Pixel coordinate grounding data:
——————

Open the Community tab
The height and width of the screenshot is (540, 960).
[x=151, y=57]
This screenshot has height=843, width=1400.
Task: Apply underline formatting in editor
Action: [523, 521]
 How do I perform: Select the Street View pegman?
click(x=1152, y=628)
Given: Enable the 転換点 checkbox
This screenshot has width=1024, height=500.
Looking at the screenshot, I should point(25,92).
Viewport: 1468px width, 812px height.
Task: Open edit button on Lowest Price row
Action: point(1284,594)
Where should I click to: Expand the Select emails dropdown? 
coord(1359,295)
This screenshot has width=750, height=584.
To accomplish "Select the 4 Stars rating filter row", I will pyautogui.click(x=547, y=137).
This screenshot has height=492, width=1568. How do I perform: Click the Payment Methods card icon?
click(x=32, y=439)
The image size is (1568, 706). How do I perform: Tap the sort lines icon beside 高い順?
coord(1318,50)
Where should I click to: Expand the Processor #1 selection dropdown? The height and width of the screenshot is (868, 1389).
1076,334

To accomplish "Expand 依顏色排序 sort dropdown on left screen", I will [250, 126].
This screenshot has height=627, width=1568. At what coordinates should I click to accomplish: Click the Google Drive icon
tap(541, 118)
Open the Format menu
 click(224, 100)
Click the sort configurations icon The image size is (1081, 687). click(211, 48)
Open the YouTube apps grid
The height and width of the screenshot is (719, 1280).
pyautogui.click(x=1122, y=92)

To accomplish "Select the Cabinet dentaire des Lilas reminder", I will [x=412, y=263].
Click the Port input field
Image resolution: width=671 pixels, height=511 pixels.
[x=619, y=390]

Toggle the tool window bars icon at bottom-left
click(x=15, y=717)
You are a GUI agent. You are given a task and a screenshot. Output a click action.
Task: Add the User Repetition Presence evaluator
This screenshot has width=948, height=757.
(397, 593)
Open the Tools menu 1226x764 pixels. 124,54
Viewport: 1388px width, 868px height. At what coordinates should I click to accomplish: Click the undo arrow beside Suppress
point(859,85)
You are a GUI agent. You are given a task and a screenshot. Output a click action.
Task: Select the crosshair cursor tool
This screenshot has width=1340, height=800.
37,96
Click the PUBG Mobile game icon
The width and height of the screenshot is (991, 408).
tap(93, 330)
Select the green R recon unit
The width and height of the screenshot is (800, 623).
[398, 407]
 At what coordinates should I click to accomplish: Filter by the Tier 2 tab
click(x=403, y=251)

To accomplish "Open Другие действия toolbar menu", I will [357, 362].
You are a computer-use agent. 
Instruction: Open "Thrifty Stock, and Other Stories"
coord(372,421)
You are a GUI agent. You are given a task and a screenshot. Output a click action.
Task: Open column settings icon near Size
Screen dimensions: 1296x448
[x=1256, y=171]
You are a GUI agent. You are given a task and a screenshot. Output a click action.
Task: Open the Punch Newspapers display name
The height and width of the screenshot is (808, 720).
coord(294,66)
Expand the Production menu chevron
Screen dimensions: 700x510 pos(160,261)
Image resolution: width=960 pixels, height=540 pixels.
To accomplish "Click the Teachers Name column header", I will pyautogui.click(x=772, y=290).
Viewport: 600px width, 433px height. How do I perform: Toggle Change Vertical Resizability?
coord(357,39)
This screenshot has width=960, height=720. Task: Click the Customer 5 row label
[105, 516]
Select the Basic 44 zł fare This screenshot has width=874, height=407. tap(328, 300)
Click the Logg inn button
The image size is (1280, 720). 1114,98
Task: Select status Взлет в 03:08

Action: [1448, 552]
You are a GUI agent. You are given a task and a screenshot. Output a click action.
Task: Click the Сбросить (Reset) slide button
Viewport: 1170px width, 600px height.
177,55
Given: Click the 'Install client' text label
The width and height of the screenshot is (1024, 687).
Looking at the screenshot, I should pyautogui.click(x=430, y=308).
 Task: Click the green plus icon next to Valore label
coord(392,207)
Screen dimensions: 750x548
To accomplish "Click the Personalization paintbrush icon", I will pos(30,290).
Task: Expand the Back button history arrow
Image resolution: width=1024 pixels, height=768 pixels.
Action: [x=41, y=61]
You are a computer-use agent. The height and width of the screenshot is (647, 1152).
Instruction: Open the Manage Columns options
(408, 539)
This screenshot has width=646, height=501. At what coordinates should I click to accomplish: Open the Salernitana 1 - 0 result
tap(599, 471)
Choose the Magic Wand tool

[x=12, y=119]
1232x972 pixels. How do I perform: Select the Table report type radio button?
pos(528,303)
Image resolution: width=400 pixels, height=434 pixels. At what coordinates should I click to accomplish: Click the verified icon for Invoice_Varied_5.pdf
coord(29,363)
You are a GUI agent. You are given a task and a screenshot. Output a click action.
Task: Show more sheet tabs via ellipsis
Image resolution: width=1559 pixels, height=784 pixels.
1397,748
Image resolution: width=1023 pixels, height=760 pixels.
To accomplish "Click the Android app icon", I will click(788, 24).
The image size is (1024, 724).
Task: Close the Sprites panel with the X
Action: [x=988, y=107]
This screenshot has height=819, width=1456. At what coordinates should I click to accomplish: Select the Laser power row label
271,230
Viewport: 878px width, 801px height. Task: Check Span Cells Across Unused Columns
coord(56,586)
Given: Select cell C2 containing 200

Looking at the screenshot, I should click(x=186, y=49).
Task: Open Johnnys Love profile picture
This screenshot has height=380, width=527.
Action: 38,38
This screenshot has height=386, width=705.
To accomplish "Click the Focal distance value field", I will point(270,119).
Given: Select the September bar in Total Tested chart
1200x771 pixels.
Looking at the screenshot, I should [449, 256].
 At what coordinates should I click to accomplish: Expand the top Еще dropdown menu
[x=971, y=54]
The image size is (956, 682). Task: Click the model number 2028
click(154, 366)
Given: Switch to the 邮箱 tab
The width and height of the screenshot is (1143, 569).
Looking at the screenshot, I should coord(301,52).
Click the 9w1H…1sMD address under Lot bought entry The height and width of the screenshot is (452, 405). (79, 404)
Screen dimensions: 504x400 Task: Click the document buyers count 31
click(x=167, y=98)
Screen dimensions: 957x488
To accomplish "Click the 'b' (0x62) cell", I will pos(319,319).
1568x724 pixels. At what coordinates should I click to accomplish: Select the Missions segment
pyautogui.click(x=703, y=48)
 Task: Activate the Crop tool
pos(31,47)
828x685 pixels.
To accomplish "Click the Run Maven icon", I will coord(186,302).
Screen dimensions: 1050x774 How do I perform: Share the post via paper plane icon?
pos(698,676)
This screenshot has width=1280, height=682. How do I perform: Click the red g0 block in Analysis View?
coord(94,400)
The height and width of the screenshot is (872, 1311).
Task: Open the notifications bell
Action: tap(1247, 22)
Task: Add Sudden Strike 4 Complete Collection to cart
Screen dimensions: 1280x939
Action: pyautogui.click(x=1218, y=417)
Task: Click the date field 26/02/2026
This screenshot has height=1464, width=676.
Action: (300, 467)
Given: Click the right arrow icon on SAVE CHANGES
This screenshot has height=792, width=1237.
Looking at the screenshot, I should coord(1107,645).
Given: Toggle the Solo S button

——————

**EXERCISE DIRECTIONS**
Quote only the lines from the line containing "Screen dimensions: 1280x939" through the end of the entries, keeping the first and the last.

**RESULT**
Screen dimensions: 1280x939
Action: pyautogui.click(x=1218, y=417)
Task: Click the date field 26/02/2026
This screenshot has height=1464, width=676.
Action: (300, 467)
Given: Click the right arrow icon on SAVE CHANGES
This screenshot has height=792, width=1237.
Looking at the screenshot, I should coord(1107,645).
Given: Toggle the Solo S button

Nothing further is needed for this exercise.